━━━━━ Data under study

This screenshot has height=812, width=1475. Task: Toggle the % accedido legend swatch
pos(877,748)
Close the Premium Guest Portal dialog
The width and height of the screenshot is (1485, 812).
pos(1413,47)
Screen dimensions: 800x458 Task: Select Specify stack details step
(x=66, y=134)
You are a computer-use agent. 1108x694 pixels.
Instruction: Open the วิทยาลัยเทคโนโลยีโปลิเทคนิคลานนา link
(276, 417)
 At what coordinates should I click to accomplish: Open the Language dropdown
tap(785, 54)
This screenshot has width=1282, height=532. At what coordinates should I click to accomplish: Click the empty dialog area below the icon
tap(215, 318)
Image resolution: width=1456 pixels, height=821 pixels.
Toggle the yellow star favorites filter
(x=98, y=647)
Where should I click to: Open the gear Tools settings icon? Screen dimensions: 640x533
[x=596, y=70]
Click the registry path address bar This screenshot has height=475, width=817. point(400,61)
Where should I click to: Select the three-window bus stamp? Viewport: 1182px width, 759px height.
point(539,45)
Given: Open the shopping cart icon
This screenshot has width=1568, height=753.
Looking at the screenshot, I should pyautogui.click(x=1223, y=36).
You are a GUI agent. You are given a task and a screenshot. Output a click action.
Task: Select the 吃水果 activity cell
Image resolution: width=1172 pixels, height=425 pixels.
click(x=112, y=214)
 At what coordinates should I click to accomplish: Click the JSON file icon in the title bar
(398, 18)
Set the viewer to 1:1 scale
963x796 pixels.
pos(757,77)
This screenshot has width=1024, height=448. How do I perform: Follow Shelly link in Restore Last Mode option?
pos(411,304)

━━━━━━━━━━

What is being asked:
Throughout the material above, find each line with "agent" and return it.

Task answer:
You are a computer-use agent. 1108x694 pixels.
You are a GUI agent. You are given a task and a screenshot. Output a click action.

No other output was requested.